Rewrite the rows below, replacing "Identify the location of" with "Find the position of" wherever it appears and leaving everything else unchanged.
★ ★ ★ ★
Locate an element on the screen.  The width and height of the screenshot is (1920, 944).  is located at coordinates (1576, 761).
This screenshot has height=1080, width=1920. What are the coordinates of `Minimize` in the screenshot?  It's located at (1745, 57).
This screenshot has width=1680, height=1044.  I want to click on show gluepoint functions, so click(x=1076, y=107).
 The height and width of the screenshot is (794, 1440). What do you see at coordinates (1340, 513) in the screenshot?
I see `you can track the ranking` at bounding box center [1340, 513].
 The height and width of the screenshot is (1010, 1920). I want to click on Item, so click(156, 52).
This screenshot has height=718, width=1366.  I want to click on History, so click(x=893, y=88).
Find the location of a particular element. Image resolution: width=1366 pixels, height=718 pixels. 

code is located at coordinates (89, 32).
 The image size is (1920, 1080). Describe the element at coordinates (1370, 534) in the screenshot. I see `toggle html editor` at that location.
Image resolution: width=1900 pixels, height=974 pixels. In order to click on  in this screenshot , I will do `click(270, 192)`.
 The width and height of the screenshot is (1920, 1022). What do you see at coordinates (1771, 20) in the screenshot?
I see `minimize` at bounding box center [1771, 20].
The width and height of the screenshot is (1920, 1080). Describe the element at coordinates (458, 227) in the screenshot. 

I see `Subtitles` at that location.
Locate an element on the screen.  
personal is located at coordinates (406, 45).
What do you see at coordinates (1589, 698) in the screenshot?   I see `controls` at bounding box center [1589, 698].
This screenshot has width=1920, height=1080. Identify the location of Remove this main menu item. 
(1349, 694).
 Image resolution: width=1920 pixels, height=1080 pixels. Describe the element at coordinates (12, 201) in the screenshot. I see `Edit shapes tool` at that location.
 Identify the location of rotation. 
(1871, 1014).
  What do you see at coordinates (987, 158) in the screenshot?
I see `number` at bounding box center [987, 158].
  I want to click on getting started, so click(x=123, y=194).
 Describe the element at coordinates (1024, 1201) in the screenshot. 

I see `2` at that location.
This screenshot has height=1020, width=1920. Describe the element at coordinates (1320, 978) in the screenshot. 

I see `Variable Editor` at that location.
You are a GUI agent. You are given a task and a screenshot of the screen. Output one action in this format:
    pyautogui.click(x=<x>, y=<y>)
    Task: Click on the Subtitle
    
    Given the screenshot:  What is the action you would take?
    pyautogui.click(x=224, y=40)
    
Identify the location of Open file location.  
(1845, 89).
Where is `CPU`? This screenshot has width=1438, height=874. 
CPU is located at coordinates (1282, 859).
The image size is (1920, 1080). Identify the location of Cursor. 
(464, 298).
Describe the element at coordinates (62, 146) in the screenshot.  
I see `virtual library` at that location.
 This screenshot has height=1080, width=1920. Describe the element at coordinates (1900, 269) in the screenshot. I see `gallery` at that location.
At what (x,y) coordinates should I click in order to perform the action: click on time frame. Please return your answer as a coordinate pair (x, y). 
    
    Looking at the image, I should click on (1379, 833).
★ ★ ★ ★
* **Exercise output**
Locate an element on the screen.  The width and height of the screenshot is (1920, 944).  is located at coordinates (1576, 761).
This screenshot has height=1080, width=1920. What are the coordinates of `Minimize` in the screenshot?  It's located at (1745, 57).
This screenshot has width=1680, height=1044.  I want to click on show gluepoint functions, so click(x=1076, y=107).
 The height and width of the screenshot is (794, 1440). What do you see at coordinates (1340, 513) in the screenshot?
I see `you can track the ranking` at bounding box center [1340, 513].
 The height and width of the screenshot is (1010, 1920). I want to click on Item, so click(156, 52).
This screenshot has height=718, width=1366.  I want to click on History, so click(x=893, y=88).
Find the location of a particular element. Image resolution: width=1366 pixels, height=718 pixels. 

code is located at coordinates (89, 32).
 The image size is (1920, 1080). Describe the element at coordinates (1370, 534) in the screenshot. I see `toggle html editor` at that location.
Image resolution: width=1900 pixels, height=974 pixels. In order to click on  in this screenshot , I will do `click(270, 192)`.
 The width and height of the screenshot is (1920, 1022). What do you see at coordinates (1771, 20) in the screenshot?
I see `minimize` at bounding box center [1771, 20].
The width and height of the screenshot is (1920, 1080). Describe the element at coordinates (458, 227) in the screenshot. 

I see `Subtitles` at that location.
Locate an element on the screen.  
personal is located at coordinates (406, 45).
What do you see at coordinates (1589, 698) in the screenshot?   I see `controls` at bounding box center [1589, 698].
This screenshot has width=1920, height=1080. Find the position of Remove this main menu item. 
(1349, 694).
 Image resolution: width=1920 pixels, height=1080 pixels. Describe the element at coordinates (12, 201) in the screenshot. I see `Edit shapes tool` at that location.
 Find the position of rotation. 
(1871, 1014).
  What do you see at coordinates (987, 158) in the screenshot?
I see `number` at bounding box center [987, 158].
  I want to click on getting started, so click(x=123, y=194).
 Describe the element at coordinates (1024, 1201) in the screenshot. 

I see `2` at that location.
This screenshot has height=1020, width=1920. Describe the element at coordinates (1320, 978) in the screenshot. 

I see `Variable Editor` at that location.
You are a GUI agent. You are given a task and a screenshot of the screen. Output one action in this format:
    pyautogui.click(x=<x>, y=<y>)
    Task: Click on the Subtitle
    
    Given the screenshot:  What is the action you would take?
    pyautogui.click(x=224, y=40)
    
Find the position of Open file location.  
(1845, 89).
Where is `CPU`? This screenshot has width=1438, height=874. 
CPU is located at coordinates (1282, 859).
The image size is (1920, 1080). Find the position of Cursor. 
(464, 298).
Describe the element at coordinates (62, 146) in the screenshot.  
I see `virtual library` at that location.
 This screenshot has height=1080, width=1920. Describe the element at coordinates (1900, 269) in the screenshot. I see `gallery` at that location.
At what (x,y) coordinates should I click in order to perform the action: click on time frame. Please return your answer as a coordinate pair (x, y). 
    
    Looking at the image, I should click on (1379, 833).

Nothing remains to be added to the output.